Unfortunately, deals of this type are unique and can’t be used to infer a value for remaining Sears and K-Mart stores due to local market and site specific factors. The conventional leasing and sales activity for available facilities listed on the Sears SHC Realty website began in 2010 — including leasing space to grocer Whole Foods Market, Inc. (NASDAQ:WFM) in mall locations sprinkled throughout the U.S. Sears still has a remaining real estate portfolio of approximately 240 million square feet including 750 owned and 1,520 leased Sears, K-Mart and Sears Canada stores.
Panning for high tech gold
Newly minted in May, Ubiquity Critical Environments is both a real estate and a technology initiative. It is tasked with “the mission of converting some of the more than 330 closed Sears Holdings Corp (NASDAQ:SHLD) and Kmart stores into facilities for data warehousing, network co-location centers, and business continuity operations.” According to a May 23 Datacenter Knowledge report, the first step has been to evaluate the portfolio and identify properties that could work as data centers. Chicago engineering firm ESD has been conducting a “data center fitness test” on promising properties to size up their power, fiber and risk profiles.
The first nugget will be found in Chicago
The first Ubiquity project will be a 127,000 former Sears store on the south side of Chicago that has 5 megawatts of existing power capacity with the potential to expand. It is planned to be retrofitted as a multi-tenant data center.
This puts Ubiquity directly in competition with companies such as Digital Realty Trust, Inc. (NYSE:DLR), a global leader in the data storage REIT space with over 23 million square feet leased to tenants in 123 properties. According to the Wall Street Journal, analysts are concerned about rising capital expenses and declining rent at data-center REITs.
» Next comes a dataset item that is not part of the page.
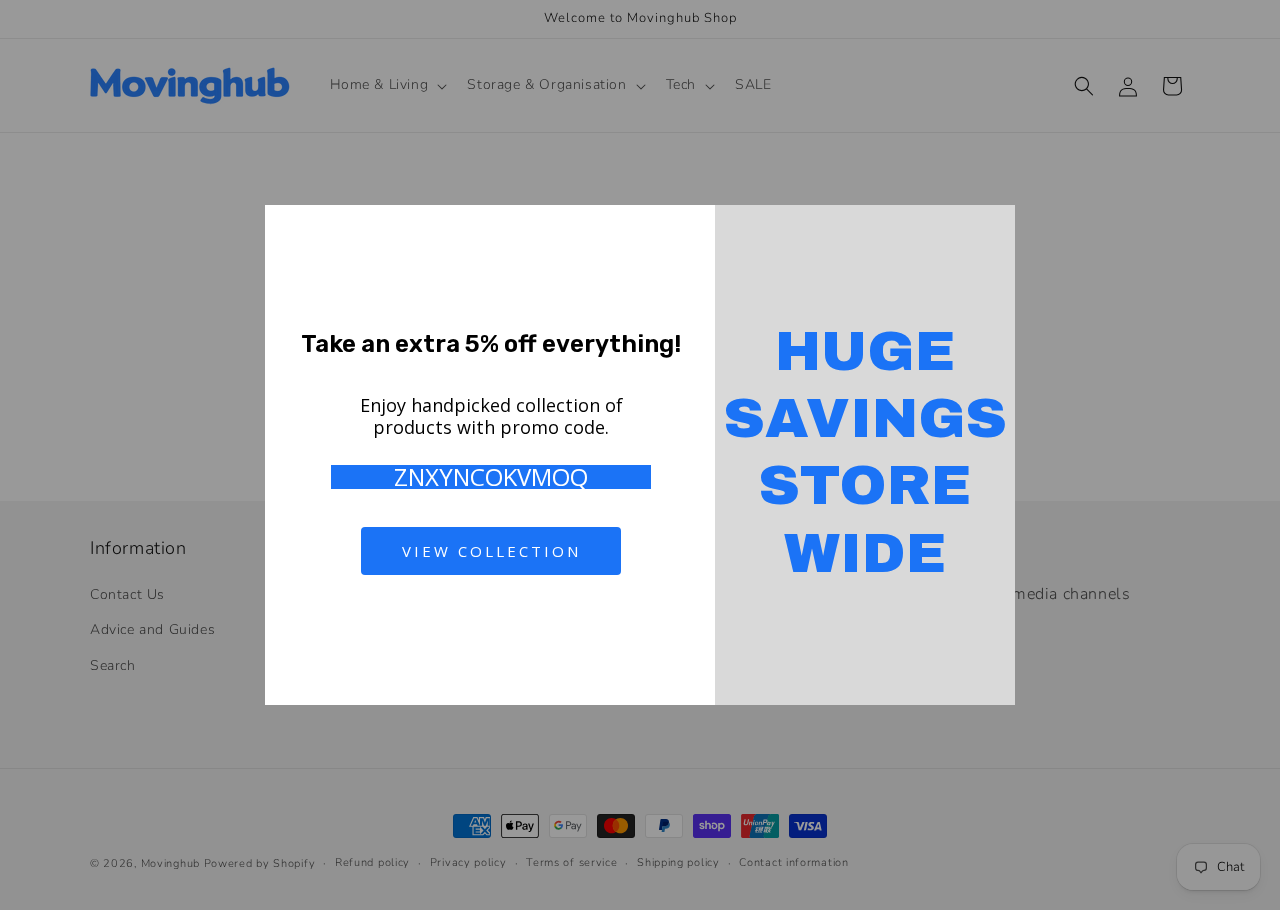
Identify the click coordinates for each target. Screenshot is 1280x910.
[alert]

Shares of all REITs have been hit hard the past couple of months due to a rising interest rate environment.
In spite of that trend, Digital Realty Trust, Inc. (NYSE:DLR) still has a market capitalization of $7.6 billion, and generates enough cash to pay out a hefty $3.20 per share dividend, a yield of 5.3%. The good news for Sears Holdings Corp (NASDAQ:SHLD) investors is that Digital Realty is doing this with a real estate footprint that is one-tenth the square footage of the existing Sears real estate portfolio.